Alterntativtexte im Fotoalbum

Die Auszeichnungssprache HTML bildet eine bedeutsame Grundlage des Webs. Das Gerüst der überwiegenden Mehrheit der Webseiten wird in HTML oder dem nur in technischen Details abweichenden XHTML ausgeliefert. Das gilt beispielsweise für diese Seite, die Sie gerade lesen.

HTML bietet dem Autor einer Webseite die Möglichkeit, Bilder einzubinden. Falls die Bilder nicht allein einem dekorativen Zweck dienen, sondern für den Inhalt der Seite von Bedeutung sind, verlangt der HTML-Standard dafür einen Preis.

Zum rein visuellen Medium Bild muss in HTML ein Alternativtext angegeben werden. Auf diesen Alternativtext wird zurückgegriffen, wenn ein Leser das Bild nicht sehen kann – sei es aus technischen oder körperlichen Gründen. Doch ist die Forderung eines Alternativtextes stets sinnvoll?

Schlagwort Barrierefreiheit

Ein wichtiges Schlagwort im Web lautet Barrierefreiheit. Das Web soll allen Menschen möglichst leicht zugänglich sein, Detlef Durchschnittsbürger ebenso wie Blinden. Man soll Webseiten sowohl auf dem kleinen Bildschirm eines Mobiltelefons in der Pampa als auch im voll ausgestatteten Heimkinosaal mit Hoch­geschwindigkeits­internet­zugang genießen können.

Der Alternativtext zum Bild ist eine von vielen Maßnahmen für Barrierefreiheit. Meist wird in HTML dafür das Attribut alt des Elements img eingesetzt. Der Zweck ist, bei Ausfall der visuellen Darstellung von Bildern den Inhalt der Webseite unverändert zu erhalten.

_BEREITGESTELLTES MATERIAL_
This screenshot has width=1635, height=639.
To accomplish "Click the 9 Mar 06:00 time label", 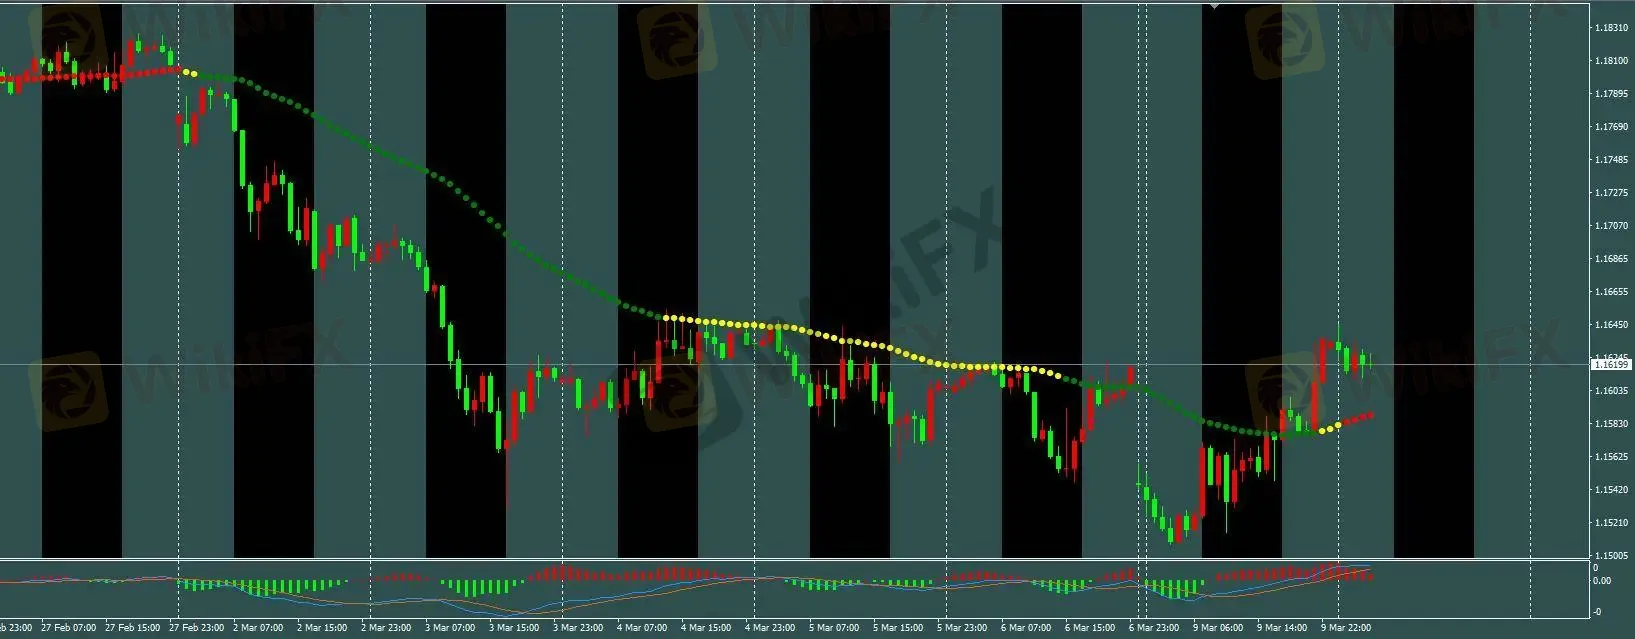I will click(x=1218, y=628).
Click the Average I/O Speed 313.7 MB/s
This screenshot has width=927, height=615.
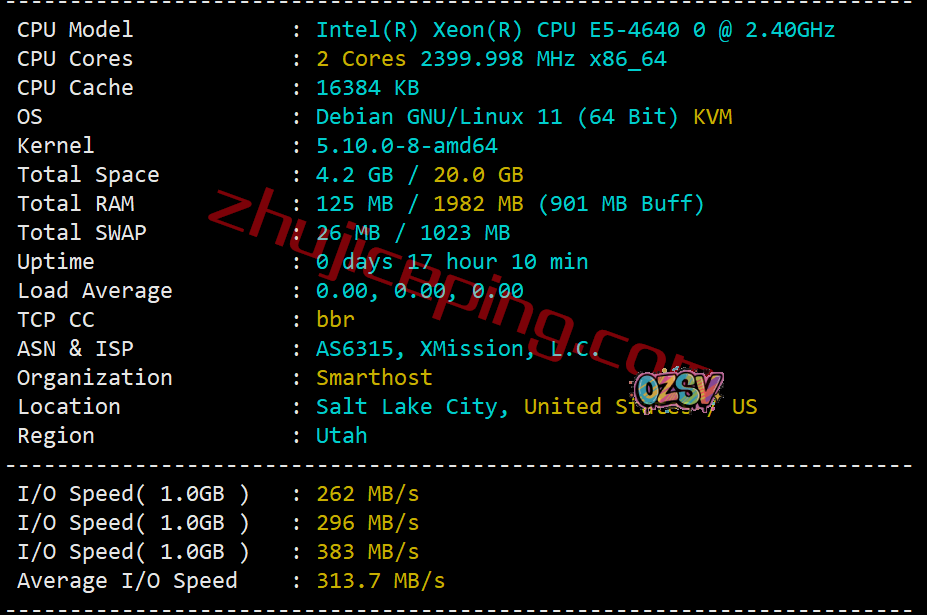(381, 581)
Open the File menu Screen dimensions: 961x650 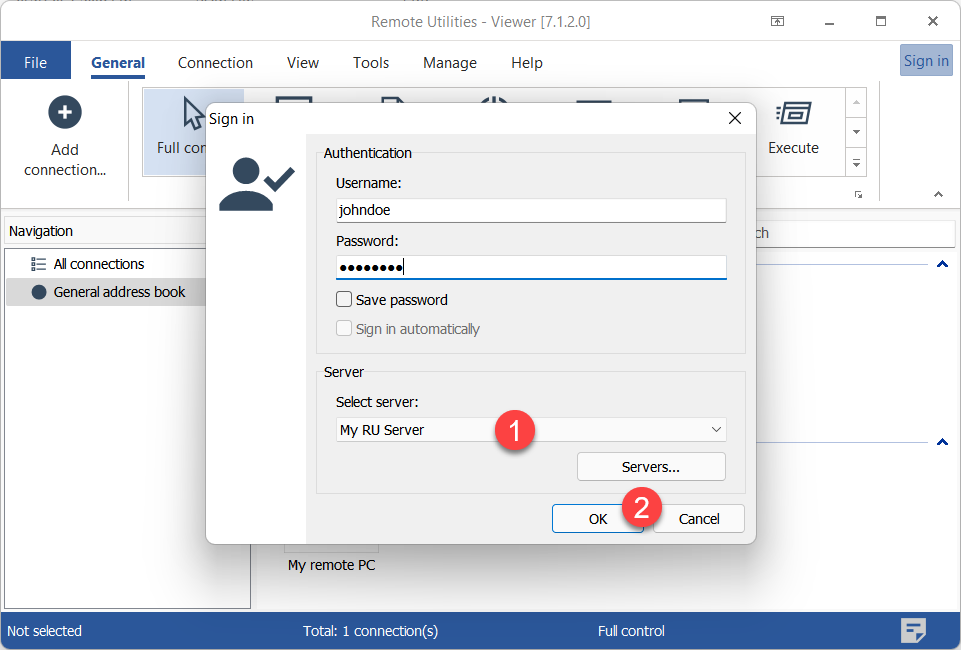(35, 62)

_SCHRIFTLICHE AUFGABEN_
A – Wiederholen Sie wortgetreu den Abschnitt aus dem Text über Alternativtexte, der bei „Zum rein visuellen“ beginnt und bei „Hoch­geschwindigkeits­internet­zugang genießen können.“ endet.
B – Welches Attribut welches HTML-Elements wird laut dem Text über Alternativtexte meist für den Alternativtext zu einem Bild verwendet?

_LÖSUNGEN_
A –
Zum rein visuellen Medium Bild muss in HTML ein Alternativtext angegeben werden. Auf diesen Alternativtext wird zurückgegriffen, wenn ein Leser das Bild nicht sehen kann – sei es aus technischen oder körperlichen Gründen. Doch ist die Forderung eines Alternativtextes stets sinnvoll?

Schlagwort Barrierefreiheit

Ein wichtiges Schlagwort im Web lautet Barrierefreiheit. Das Web soll allen Menschen möglichst leicht zugänglich sein, Detlef Durchschnittsbürger ebenso wie Blinden. Man soll Webseiten sowohl auf dem kleinen Bildschirm eines Mobiltelefons in der Pampa als auch im voll ausgestatteten Heimkinosaal mit Hoch­geschwindigkeits­internet­zugang genießen können.

B – Das Attribut alt des Elements img.